» **WHAT THIS EXERCISE ASKS**:
1 - Translate this sentence from the SnS monolayer passage into Spanish: "Furthermore, the band calculations showed that only Mn substitution will give rise to a magnetic semiconductor."
2 - According to the SnS monolayer passage, which configurations of transition-metal decoration were considered?

» **PASSAGE**:
## Start

First-principles Investigations of Magnetic Semiconductors: An example of Transition Metal Decorated Two-dimensional SnS Monolayer

Abstract

The absence of magnetic moments in pristine two-dimensional (2D) semiconducting materials has attracted many research interests. Transition-metal (TM) decoration has been found to be an effective strategy to introduce magnetic moments in non-magnetic 2D semiconductors. However, the stability of TM atoms modified 2D semiconductors has not been well explored. Here, taking 2D Tin (II) sulfide (SnS) monolayer as a prototype, we explored the stability of magnetic semiconductors through this method. In our studies, all possible configurations of TM decoration have been considered, namely, adsorption on the intact surface, S vacancy, and Sn vacancy. Based on the energy gain and electronic analysis, our results revealed that most of the TM atoms will form a cluster, and only several TM atoms can be effectively doped into the SnS monolayer. Furthermore, the band calculations showed that only Mn substitution will give rise to a magnetic semiconductor. Thus, the reported results here provide some hidden information for further realization of the magnetic semiconductors and serve as a paradigm to prepare 2D magnetic semiconductors.

1. Introduction

Two-dimensional (2D) layer structured materials have received great research interests, particularly its peculiar physical properties due to their low dimensionality and electron confinement [1,2,3,4,5]. In the past few years, extensive investigations have been focused on graphene and similar 2D nanomaterials, such as hexagonal boron nitride (h-BN) sheet, transition metal dichalcogenide and MXenes, as they have potential applications in the next-generation electric or photonic devices [6,7,8,9,10]. However, such pristine 2D materials cannot satisfy the requirements of real applications with their intrinsic properties. This has led to the electronic, magnetic and mechanic properties with feasible solutions to be one of the most commonly discussed topics in this field.

## End

» **DATASET CONTENT**:
## Start

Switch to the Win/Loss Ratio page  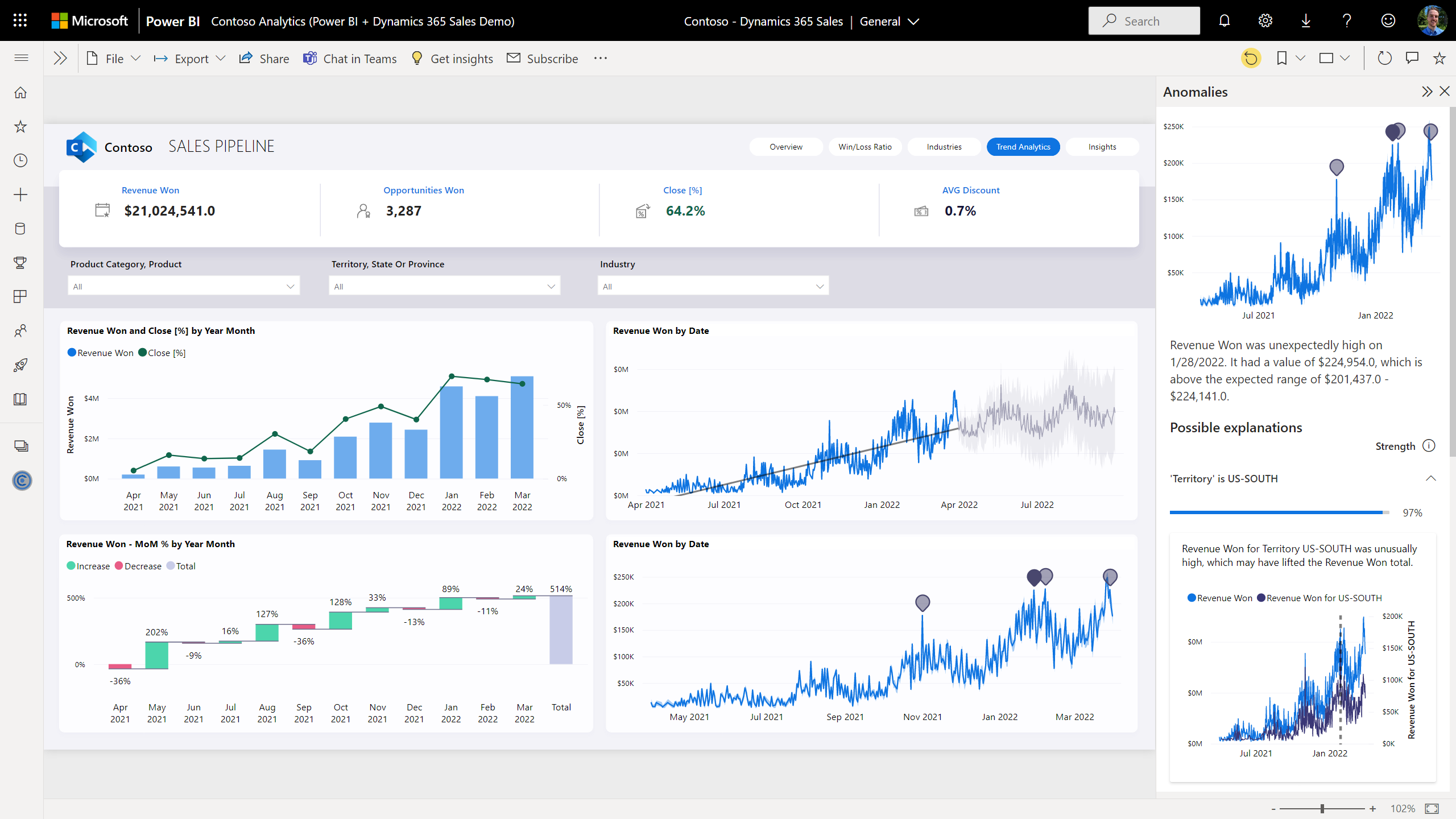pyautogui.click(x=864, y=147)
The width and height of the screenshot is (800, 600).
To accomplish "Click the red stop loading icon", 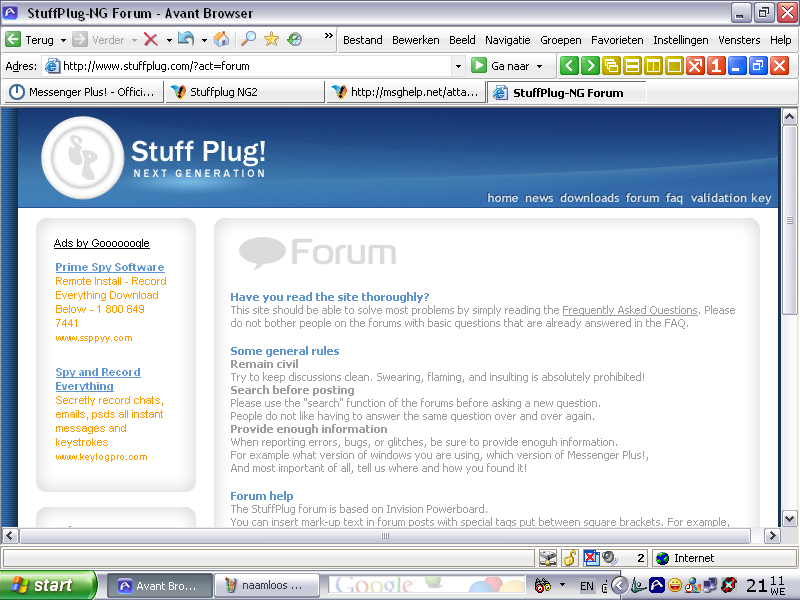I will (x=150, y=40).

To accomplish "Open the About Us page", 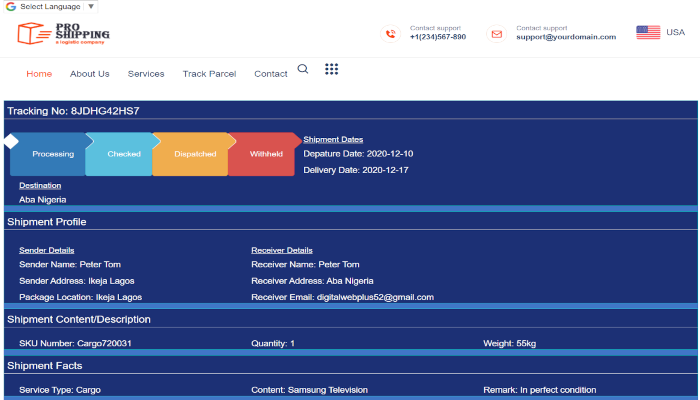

## End

» **TASK RESPONSES**:
1 - Además, los cálculos de bandas mostraron que solo la sustitución con Mn dará lugar a un semiconductor magnético.

2 - Adsorption on the intact surface, S vacancy, and Sn vacancy.